Une autre mesure non moins importante encouragé par le directeur général du Musée National est aussi le développement de partenariats entre les musées. Cela facilite le partage d’expériences et la mise à jour. C’est aussi une occasion de s’entre aider surtout dans le travail de collection et de conservation. Il a souligné la nécessité pour chacun de participer à cet effort de conservation et de revalorisation. «Aujourd’hui, ce qui inquiète le plus c’est que même les enfants des tisserands ne veulent pas se spécialiser dans le tissage et le peu de chose que nous disposons certaines usines les copient pour nous revendre les produits finis plus cher » dit-il.
Les défis
De nombreuses difficultés assaillent le secteur, parmi lesquelles on peut noter la situation économique catastrophique due au manque de clientèle. A cet effet, M. Abdoul-Wahid Goumar, l’un des tisserands travaillant au Musée national, a témoigné qu’à l’époque, il était connu de tous.

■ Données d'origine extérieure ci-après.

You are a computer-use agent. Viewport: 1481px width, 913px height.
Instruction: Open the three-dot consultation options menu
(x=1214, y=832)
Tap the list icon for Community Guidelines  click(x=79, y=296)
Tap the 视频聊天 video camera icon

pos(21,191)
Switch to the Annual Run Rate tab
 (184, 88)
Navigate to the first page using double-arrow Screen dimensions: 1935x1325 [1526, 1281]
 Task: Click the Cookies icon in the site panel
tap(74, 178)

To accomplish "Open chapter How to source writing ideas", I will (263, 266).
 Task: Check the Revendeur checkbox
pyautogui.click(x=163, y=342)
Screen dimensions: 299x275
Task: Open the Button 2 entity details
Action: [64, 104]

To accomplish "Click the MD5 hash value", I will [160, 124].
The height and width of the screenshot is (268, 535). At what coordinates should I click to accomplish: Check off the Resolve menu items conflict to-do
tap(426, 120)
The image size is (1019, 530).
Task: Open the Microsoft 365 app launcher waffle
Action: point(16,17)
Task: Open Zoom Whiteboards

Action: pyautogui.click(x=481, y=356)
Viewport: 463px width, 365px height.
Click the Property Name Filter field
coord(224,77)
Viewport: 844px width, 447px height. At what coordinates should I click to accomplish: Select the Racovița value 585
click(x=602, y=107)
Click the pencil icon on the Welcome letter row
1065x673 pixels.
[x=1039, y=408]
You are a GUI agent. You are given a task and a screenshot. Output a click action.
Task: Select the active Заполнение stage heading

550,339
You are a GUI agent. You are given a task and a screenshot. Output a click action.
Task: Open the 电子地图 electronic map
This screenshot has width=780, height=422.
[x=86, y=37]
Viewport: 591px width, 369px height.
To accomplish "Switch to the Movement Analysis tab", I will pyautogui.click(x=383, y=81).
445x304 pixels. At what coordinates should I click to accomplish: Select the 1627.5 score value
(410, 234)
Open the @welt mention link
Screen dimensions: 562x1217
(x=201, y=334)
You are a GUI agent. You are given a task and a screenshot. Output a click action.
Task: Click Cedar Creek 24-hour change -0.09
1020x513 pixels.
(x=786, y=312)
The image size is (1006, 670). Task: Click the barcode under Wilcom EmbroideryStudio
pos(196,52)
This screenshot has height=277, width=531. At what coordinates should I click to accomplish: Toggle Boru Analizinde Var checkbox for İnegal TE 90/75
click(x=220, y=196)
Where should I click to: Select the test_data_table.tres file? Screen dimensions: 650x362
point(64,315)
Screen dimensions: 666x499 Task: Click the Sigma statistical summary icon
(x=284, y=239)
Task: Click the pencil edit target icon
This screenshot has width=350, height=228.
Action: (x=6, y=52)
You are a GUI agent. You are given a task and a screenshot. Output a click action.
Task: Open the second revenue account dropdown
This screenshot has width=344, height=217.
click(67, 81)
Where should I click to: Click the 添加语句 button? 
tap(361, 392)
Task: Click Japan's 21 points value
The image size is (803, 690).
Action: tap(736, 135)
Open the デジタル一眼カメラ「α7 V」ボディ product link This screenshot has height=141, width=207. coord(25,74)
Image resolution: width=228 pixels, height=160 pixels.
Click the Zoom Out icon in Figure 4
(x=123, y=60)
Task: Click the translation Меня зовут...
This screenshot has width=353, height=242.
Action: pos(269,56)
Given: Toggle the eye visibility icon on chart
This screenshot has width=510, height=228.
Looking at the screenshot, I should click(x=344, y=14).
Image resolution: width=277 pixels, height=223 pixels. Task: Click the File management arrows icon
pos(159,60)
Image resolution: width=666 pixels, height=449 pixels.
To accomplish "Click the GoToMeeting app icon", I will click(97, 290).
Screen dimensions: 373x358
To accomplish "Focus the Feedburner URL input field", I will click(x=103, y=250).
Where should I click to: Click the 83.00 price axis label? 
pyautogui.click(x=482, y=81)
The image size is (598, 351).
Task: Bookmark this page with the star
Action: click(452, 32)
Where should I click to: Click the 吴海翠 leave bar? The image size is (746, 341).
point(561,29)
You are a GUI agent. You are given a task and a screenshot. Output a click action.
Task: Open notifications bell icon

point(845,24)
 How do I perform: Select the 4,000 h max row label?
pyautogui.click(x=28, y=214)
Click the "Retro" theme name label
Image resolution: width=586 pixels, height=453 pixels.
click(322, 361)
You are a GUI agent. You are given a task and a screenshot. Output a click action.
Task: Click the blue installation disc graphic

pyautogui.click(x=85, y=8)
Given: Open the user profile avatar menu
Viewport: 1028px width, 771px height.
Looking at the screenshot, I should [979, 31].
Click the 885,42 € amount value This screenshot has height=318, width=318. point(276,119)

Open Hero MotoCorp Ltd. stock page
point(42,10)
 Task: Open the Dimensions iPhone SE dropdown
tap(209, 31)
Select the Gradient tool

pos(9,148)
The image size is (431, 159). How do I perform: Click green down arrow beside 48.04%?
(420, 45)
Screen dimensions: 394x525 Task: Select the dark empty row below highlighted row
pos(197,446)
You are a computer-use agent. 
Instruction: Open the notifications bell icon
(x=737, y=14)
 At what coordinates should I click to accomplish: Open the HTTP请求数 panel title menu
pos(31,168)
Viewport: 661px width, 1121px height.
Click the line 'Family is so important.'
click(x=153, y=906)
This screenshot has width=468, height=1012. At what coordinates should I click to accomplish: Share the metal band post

Les parents lançaient plusieurs commandes afin de mieux se préparer pour les mariages de leurs enfants à travers des commandes pendant plusieurs années. Aujourd’hui, sur une centaine de mariage, il y aura moins de 5% qui pensent au tisserand. A cela s’ajoute les difficultés d’approvisionnement en files qui viennent généralement des pays voisins, Nigéria, Mali ou Burkina-Faso. La fermeture de l’ENITEX est aussi un autre facteur aggravant car celle-ci peut reprendre certains modèles pour les reproduire en quantité au lieu que les autres usines les copient pour nous les revendre plus chers. C’est pourquoi, il a sollicité la création par les bonnes volontés ou par l’Etat d’ateliers à même de permettre à l’artisan d’exécrer son travail dans les conditions optimales sans s’inquiéter des intempéries comme la pluie. En attendant une relance ou une disparition du secteur, les quelques rares artisans qui exercent ce métier continuent d’endurer le coup de la concurrence des vraies industries de textiles qui inondent aujourd’hui le monde avec leur production.